At HANZA’s Capital Markets Day earlier this month, that conviction was on full display. With revenues tracking at post-acquisition run-rate of 10 billion SEK and heading toward a target of 14 billion SEK by 2028, the landmark acquisition of BMK in Germany now bedding in, and a new three-year strategic phase underway. The Swedish contract manufacturer is making a credible case for a place among Europe’s elite. What makes the story interesting is not just the scale, but the method.

Turning The Clock Back

HANZA was founded by Erik Stanfors, who spent years on the other side of the outsourcing equation, as a customer, watching his supply chain fragment across dozens of suppliers scattered across the globe. The experience left him with a clear idea of what manufacturing should look like, and an equally clear sense of how far the industry had drifted from it.

“When I was a child, visiting Ericsson factories, they were vertically integrated,” Stanfors recalled. “Then outsourcing began, and globalization scattered everything. I think I’m just turning the clock back, but how manufacturing should be done.”

That instinct became HANZA’s founding architecture. Rather than competing as a pure-play PCBA house or a specialist in any single technology, HANZA built clusters, regional manufacturing hubs capable of delivering mechanics, heavy metalwork, sheet metal, cable harnesses, electronics, and assembly in close proximity. It is a model that Mattias Lindhe, Chief Strategy Officer, describes without hesitation as a superpower. “We are the only company that I see hold that superpower in terms of vertical integration,” he said. “We can basically take any technology and reverse engineer that into full assembly, full manufacturing, whether we start with mechanics, cables, or electronics.”

The Three-Year Machine

What distinguishes HANZA from other ambitious EMS players is not just the model, but the discipline with which it has been executed. Since the company’s early years, strategy has been organized around three-year phases, each designed to advance the business along one of three axes: geography, capability, and capacity.

HANZA 2025, the phase that concluded at the end of last year, was defined by ‘Balance’, ensuring that each cluster reached comparable scale and capability, with acquisition playing a central role in that effort. By the end of the phase, HANZA had grown significantly, with the acquisition of BMK, a major German electronics manufacturer, representing the most significant single move.

The new phase, HANZA 2028, shifts the axis. “HANZA 2025 was all about capacity,” Stanfors explained. “The new phase is about adding technologies.” Andreas Nodin, Chief Operating Officer, elaborated on what that means in practice: listening carefully to what customers are requesting in quotes and conversations, then expanding capability in response. A seventh or eighth core technology may be added to the current six. Sub-technologies beneath those will also be evaluated. Nothing will be added speculatively. Everything will start from a customer need.

Manufacturing Made Easy

The clearest expression of the HANZA philosophy is a project that has become something of an internal benchmark: the Mitsubishi forklift account. When Mitsubishi approached HANZA, it was managing approximately 40 separate suppliers across its manufacturing supply chain. HANZA consolidated that relationship into a single point of contact, taking on not just production but logistics, coordination, and the full complexity of the supply chain on the customer’s behalf.

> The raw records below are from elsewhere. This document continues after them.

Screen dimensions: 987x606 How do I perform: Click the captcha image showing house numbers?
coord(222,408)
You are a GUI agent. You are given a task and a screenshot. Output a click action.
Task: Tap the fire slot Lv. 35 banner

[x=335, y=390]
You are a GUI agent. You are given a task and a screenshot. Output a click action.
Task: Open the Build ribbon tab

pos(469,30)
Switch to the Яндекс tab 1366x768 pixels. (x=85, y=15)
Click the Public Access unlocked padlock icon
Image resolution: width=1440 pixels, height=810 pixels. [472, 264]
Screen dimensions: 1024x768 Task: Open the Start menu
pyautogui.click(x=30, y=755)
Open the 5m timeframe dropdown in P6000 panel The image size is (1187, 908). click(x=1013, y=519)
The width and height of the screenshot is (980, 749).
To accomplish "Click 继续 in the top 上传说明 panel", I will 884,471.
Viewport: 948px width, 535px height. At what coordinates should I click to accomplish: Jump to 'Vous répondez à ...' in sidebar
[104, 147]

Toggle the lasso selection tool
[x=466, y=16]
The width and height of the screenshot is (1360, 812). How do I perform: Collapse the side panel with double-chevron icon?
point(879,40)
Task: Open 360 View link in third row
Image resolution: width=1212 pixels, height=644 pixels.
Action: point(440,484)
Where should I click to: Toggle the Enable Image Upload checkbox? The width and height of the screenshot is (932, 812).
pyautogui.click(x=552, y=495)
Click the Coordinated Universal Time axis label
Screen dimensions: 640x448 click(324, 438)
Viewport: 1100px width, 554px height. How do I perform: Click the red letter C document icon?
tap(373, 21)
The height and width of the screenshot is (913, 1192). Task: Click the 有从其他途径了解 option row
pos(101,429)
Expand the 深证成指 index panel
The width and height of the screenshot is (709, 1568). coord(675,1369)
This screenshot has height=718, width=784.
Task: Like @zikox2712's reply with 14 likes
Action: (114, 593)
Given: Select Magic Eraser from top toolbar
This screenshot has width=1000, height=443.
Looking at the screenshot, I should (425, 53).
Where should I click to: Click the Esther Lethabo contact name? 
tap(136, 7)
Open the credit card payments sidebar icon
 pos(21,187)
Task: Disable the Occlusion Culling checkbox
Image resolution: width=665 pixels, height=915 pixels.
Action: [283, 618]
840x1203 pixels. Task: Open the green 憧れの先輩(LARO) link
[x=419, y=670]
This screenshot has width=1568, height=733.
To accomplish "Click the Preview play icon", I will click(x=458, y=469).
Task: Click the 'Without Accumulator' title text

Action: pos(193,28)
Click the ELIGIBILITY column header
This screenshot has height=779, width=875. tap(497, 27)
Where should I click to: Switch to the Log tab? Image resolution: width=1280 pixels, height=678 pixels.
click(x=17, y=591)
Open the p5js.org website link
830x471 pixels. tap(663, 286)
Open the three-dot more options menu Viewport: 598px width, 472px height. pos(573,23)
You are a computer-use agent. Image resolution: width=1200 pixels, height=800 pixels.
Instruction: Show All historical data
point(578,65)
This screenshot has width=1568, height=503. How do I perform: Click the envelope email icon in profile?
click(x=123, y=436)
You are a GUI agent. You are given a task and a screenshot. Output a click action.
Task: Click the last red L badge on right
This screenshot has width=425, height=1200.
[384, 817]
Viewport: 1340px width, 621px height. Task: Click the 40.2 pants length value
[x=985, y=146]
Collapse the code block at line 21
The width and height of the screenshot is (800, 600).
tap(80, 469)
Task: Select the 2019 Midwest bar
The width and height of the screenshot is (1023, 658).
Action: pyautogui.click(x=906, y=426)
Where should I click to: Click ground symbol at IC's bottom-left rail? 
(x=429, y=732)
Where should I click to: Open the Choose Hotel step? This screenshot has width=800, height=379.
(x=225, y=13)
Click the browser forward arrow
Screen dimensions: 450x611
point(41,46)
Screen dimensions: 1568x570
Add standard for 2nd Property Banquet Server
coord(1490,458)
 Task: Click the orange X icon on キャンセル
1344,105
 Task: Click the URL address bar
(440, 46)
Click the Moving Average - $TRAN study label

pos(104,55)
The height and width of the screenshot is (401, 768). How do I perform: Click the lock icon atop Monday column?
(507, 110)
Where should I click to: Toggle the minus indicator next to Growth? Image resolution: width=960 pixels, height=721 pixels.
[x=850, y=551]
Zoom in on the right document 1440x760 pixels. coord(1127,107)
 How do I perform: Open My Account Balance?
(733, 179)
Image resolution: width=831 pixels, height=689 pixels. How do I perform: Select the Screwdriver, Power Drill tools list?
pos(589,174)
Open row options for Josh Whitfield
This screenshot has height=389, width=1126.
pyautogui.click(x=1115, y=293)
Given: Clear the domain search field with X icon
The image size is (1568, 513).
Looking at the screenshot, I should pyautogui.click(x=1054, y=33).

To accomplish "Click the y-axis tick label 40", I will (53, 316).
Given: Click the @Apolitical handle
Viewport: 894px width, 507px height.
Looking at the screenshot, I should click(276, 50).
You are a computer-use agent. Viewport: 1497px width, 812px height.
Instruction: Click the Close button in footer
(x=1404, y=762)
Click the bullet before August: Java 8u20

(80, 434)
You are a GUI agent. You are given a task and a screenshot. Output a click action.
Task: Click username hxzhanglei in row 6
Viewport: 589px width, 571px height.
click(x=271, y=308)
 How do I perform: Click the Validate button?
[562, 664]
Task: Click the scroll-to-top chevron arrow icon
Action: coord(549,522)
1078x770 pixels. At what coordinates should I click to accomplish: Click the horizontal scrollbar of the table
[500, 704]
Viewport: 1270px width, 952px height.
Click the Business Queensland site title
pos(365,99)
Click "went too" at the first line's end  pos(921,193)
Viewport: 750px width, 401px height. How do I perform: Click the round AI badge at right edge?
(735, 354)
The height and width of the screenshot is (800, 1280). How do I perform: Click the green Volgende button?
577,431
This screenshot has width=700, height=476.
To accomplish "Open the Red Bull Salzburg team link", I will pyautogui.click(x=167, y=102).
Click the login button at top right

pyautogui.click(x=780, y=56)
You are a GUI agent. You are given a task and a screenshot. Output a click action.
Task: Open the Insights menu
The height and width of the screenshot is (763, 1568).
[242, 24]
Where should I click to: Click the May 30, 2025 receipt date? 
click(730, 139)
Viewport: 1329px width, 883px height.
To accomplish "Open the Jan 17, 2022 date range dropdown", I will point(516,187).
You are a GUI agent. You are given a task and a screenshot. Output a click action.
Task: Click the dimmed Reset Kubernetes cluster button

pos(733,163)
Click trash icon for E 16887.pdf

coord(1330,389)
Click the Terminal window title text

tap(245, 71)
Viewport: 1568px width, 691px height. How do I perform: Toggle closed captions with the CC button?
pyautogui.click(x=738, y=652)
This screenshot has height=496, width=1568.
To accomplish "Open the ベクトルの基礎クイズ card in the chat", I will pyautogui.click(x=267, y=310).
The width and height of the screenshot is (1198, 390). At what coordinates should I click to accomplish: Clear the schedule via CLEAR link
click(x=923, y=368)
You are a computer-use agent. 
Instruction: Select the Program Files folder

The result is captured neatly in a scenario Nodin described: “Volume goes up 20%? One phone call to HANZA. Before, that was 40 phone calls, and then you still had to coordinate all of them.” It is a simple illustration, but it captures the essence of what HANZA calls “Manufacturing Made Easy”, and why the company believes its model creates value that goes well beyond the unit economics of contract manufacturing.

Lindhe, who leads the company’s strategic development including the new Lynx defense program, placed this supply chain advisory capability alongside vertical integration as HANZA’s second superpower. “Any supply chain benefits from a solid, deep understanding, rewiring, reducing tied-up capital, increasing flexibility, improving on-time delivery,” he said. “The advisory services HANZA can provide: if vertical integration is our first superpower, that is the second.”

The BMK Effect

The acquisition of BMK brings HANZA into Germany in a meaningful way, and it does so without significant overlap. Where HANZA’s existing cluster model was built predominantly around mechanical manufacturing, BMK is one of Germany’s largest electronics specialists, with around 400 customers who know the company for its PCBA capability.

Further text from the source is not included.